> Énoncé:
Réécrivez le passage du texte sur les cheveux qui va de « En voyageant avec » jusqu'à « manières de penser. », en remplaçant « compagnon » par « partenaire ».

> Texte de lecture:
<<<<

En voyageant avec mon compagnon (blanc, avec de longues dreads roux-blond), je me suis rendue compte à quel point le rapport qu’on a aux cheveux en disent long sur la culture, les modes de vies, les manières de penser.
Ses cheveux suscitent toujours une réaction, allant de la simple curiosité (qui va parfois loin: à Cuba, une femme a fait toute une mise en scène pour tenter de se faire prendre en photo avec lui, sans qu’il ne s’en rende compte) jusqu’à la peur panique (Burkina, à un moment où il a lâché ses cheveux les gens autour ont été très effrayés), en passant par le rejet (en Turquie on est venu lui expliquer, à plusieurs reprises, très gentiment, que les hommes ne pouvaient pas porter les cheveux longs, non, vraiment). Ici, en Jamaïque, où on appelle les gens dans la rue par leur caractéristique la plus visible (l’unijambiste, c’est “one leg”), on m’appelle “whitie” (la blanche), lui on l’appelle “Rasta”: ces cheveux sont plus visibles que sa couleur.
Et puis ici en Jamaïque, les cheveux, c’est particulier, particulièrement pour les femmes, entre les cheveux portés naturels, le tressage (un art en soi!), les cheveux défrisés, les extensions, les perruques complètes, les dreads des rastafaris et des autres, c’est à la fois l’histoire du pays, sa culture, les influences extérieures, parfois la politique qui se portent en couvre chef.
Ici, comme dans toute la diaspora africaine, les esclaves étaient rasés afin d’éliminer toute identité (les coiffures en disaient long sur l’ethnie, le statut social, marital, l’âge parfois, ….). Se défriser est devenu d’abord un must ensuite une norme sociale, et l’est encore en partie actuellement. Pas besoin de vous expliquer d’où vient ce modèle de cheveux lisse à suivre…
Dans les années 60-70 aux Etats Unis, au moment de la lutte pour les droits civiques, porter les cheveux naturels (coiffure Afro) devient un réel geste politique. C’est loin de devenir la norme pour autant.

>>>>

> Liste des items:
<<<<

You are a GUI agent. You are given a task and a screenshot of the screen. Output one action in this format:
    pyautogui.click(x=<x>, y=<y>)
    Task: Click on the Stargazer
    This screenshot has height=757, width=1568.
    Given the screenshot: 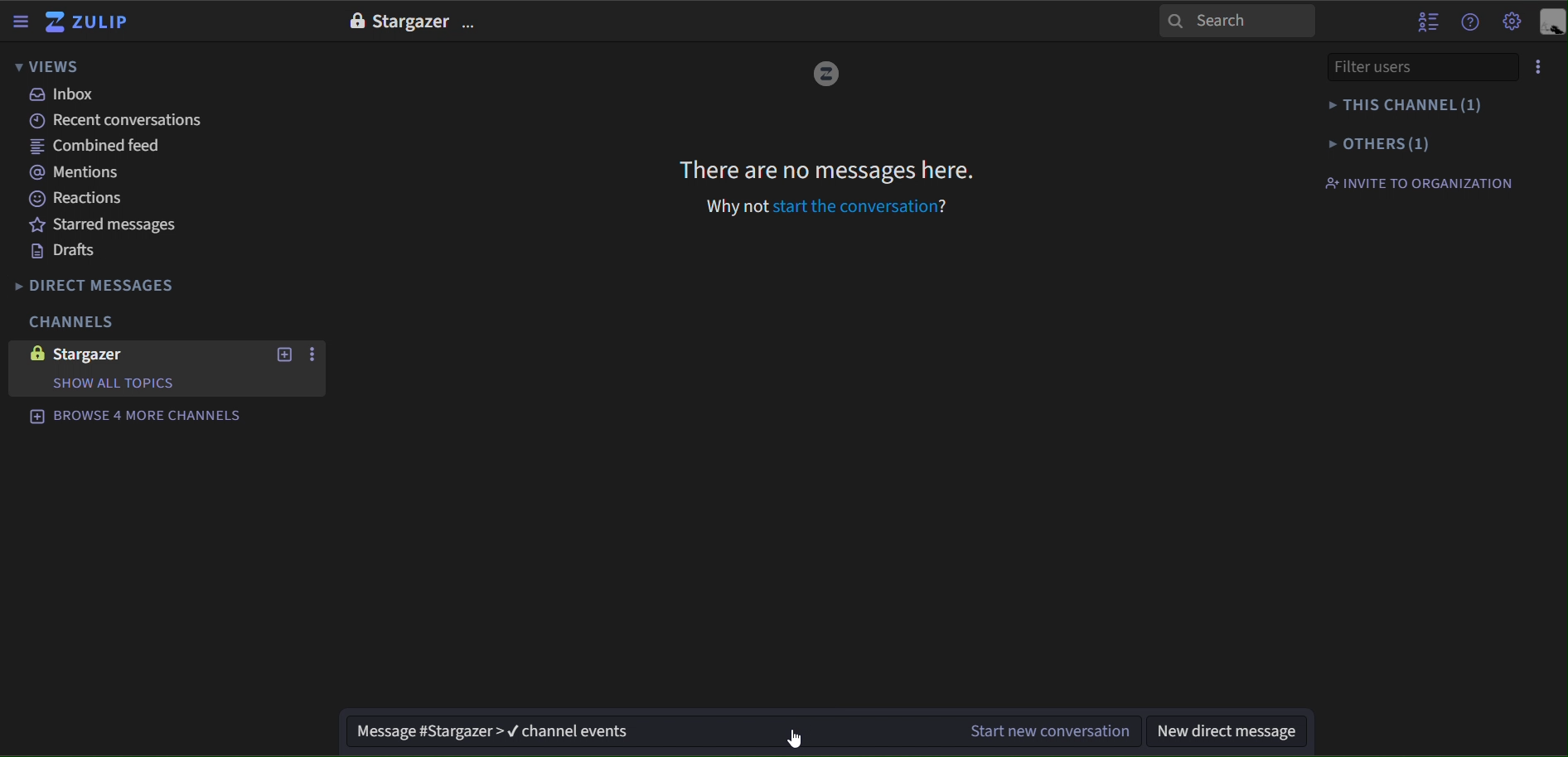 What is the action you would take?
    pyautogui.click(x=411, y=22)
    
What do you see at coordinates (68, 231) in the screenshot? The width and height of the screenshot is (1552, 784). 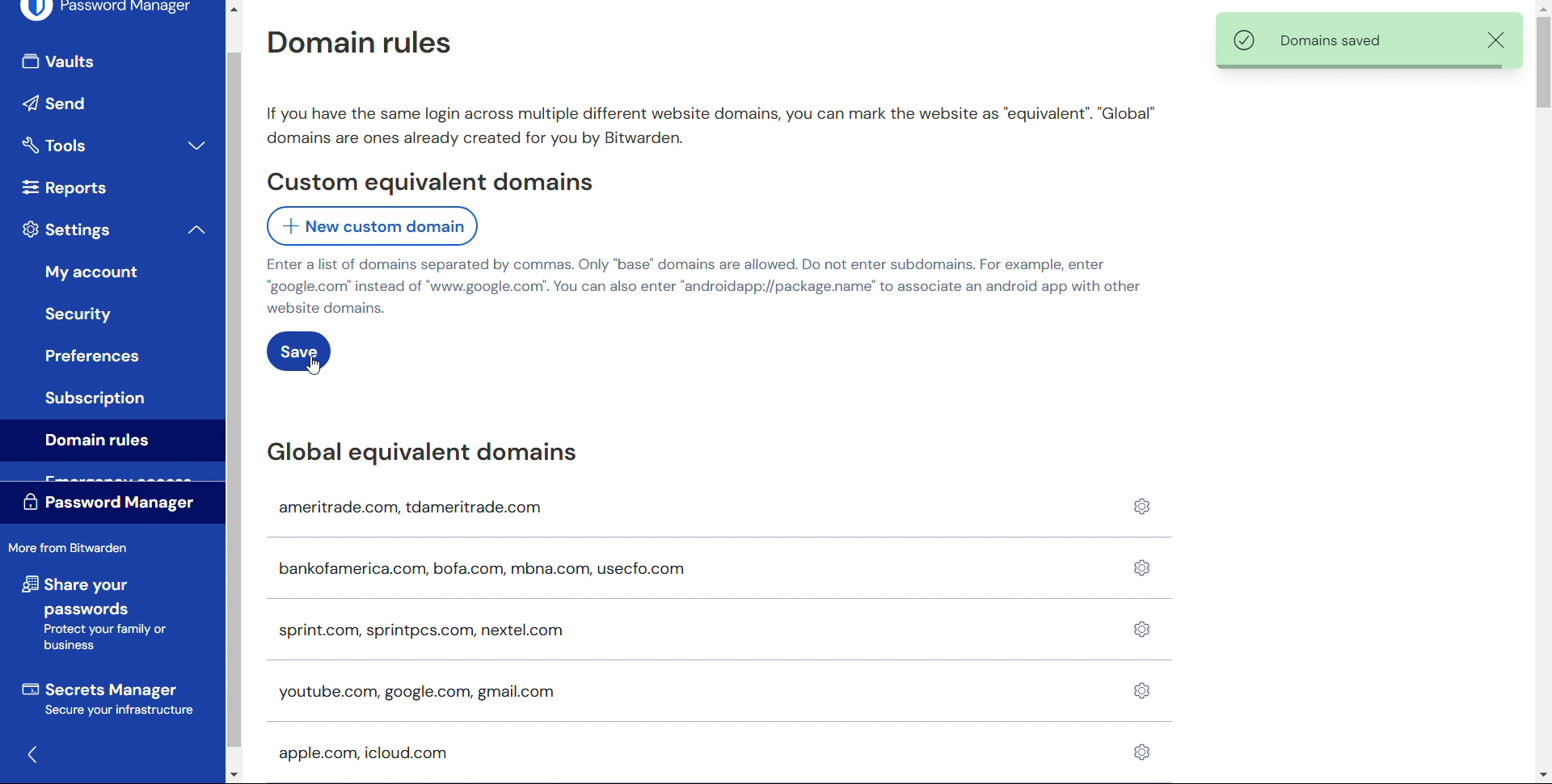 I see `Settings ` at bounding box center [68, 231].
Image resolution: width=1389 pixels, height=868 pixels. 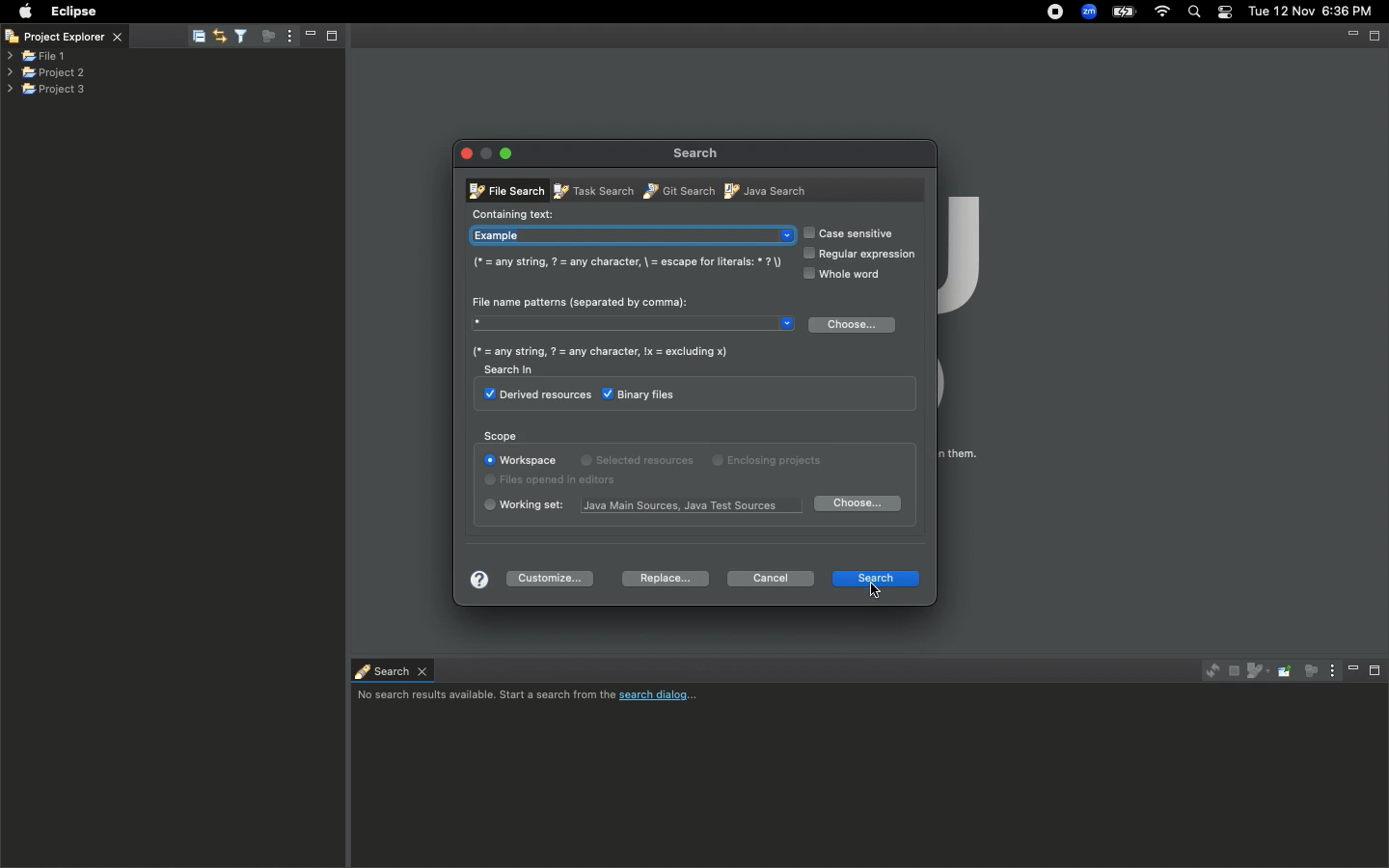 I want to click on Scope, so click(x=499, y=436).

>>>>

> Réponse complète:
En voyageant avec mon partenaire (blanc, avec de longues dreads roux-blond), je me suis rendue compte à quel point le rapport qu’on a aux cheveux en disent long sur la culture, les modes de vies, les manières de penser.